The first human USUV infection was reported in the Central African Republic in 1981 [11]; the first neuro-invasive human infection in Europe was reported in Italy in an immunocompromised host in 2009 [12]; several cases of disease in humans were described thereafter [13-15].

Recently, USUV circulation has been increasing in several Europe regions, overlapping with areas endemic for WNV that exploits the same main mosquito vector [16]. Molecular and serological evidence of USUV circulation has been reported in northern Italy, involving the ‘Europe 2’ and the ‘Europe 4’ clades [4] and infecting birds, mosquitos and humans; human infections have been both asymptomatic and symptomatic [13].

An annual surveillance plan is issued by the Italian Ministry of Health with the aim of monitoring WNV and USUV circulation and triggering appropriate public health measures. The purpose is the limitation of virus spread, control of the vector population and elimination of transmission through blood, blood components, tissues and organ donation during the period of increased vector activity in the summer and autumn season (June–November) [1]. In 2017 and 2018, respectively two and three blood donations from the Lazio region were positive in WNV NAT screening. Molecular characterisation revealed that the WNV NAT positivity was indeed due to the presence of USUV RNA. Intensified entomological surveillance for arboviruses detected 14 mosquito pools that were positive for USUV RNA.

Partial molecular characterisation indicated close genetic relationships between human and mosquito USUV strains detected in Lazio region; all belonged to the ‘Europe 2’ clade. The only USUV strain of clade ‘Europe 3’, detected in donor #1, was presumably acquired in Switzerland, according to the travel history of the donor; in addition, this donor’s place of residence, Argentina, accounted for the serological pattern observed at donation, that was consistent with previous exposure to other related flaviviruses.

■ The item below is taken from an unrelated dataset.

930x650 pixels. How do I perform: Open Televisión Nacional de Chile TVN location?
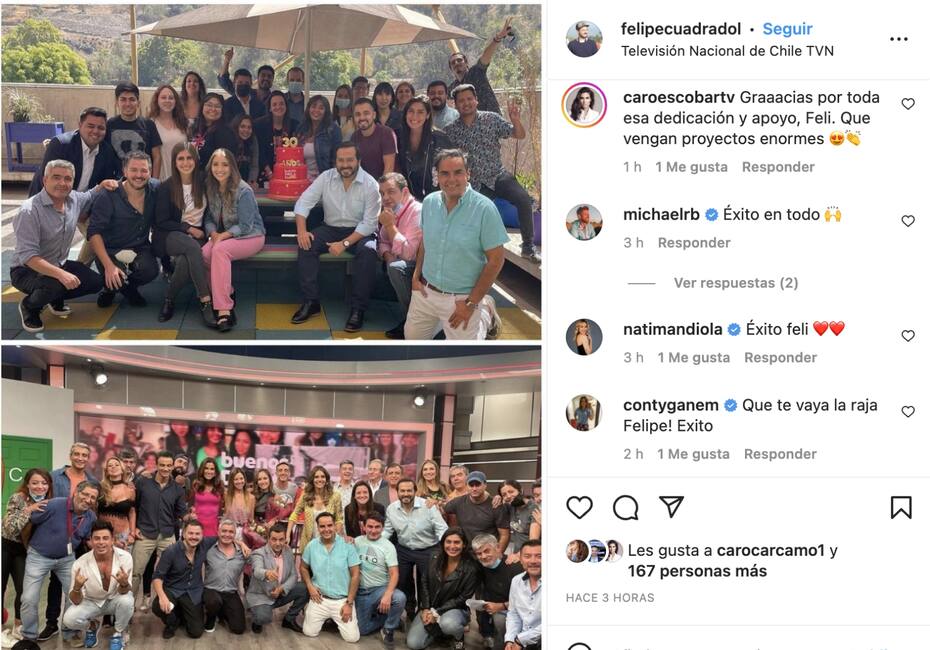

The presence of WNV lineage 2 detected by molecular assay in the brain of a symptomatic horse in the province of Latina is evidence of the cocirculation of WNV and USUV in this area. Data from blood donors in Lombardy confirmed the cocirculation, in northern Italy, of different USUV strains (belonging to clades ‘Europe 2’ and ‘Europe 4’). This finding is in line with previous reports [13] and indicates autochtonous circulation after multiple importation events.

This is the first report showing circulation of USUV virus in the Lazio region, both in mosquito vectors and in human hosts, while so far, USUV has not been detected in other animal hosts (neither equids nor birds).

This study corroborates the hypothesis that USUV can cause clinically asymptomatic infection in humans [17]; this, in turn, may be of concern regarding the safety of the blood supply in areas where the virus is active. Although there is no evidence of human-to-human transmission of USUV in the transfusion (or transplant) setting, asymptomatic infected donors may donate USUV-infectious blood, which may cause severe disease in immunocompromised patients [18].

Public health authorities, blood transfusion services and clinicians should be aware of the expanding risk of USUV infection in humans, especially during the summer, and advanced laboratory support is required to address the problem of possible virus misidentification by screening tests.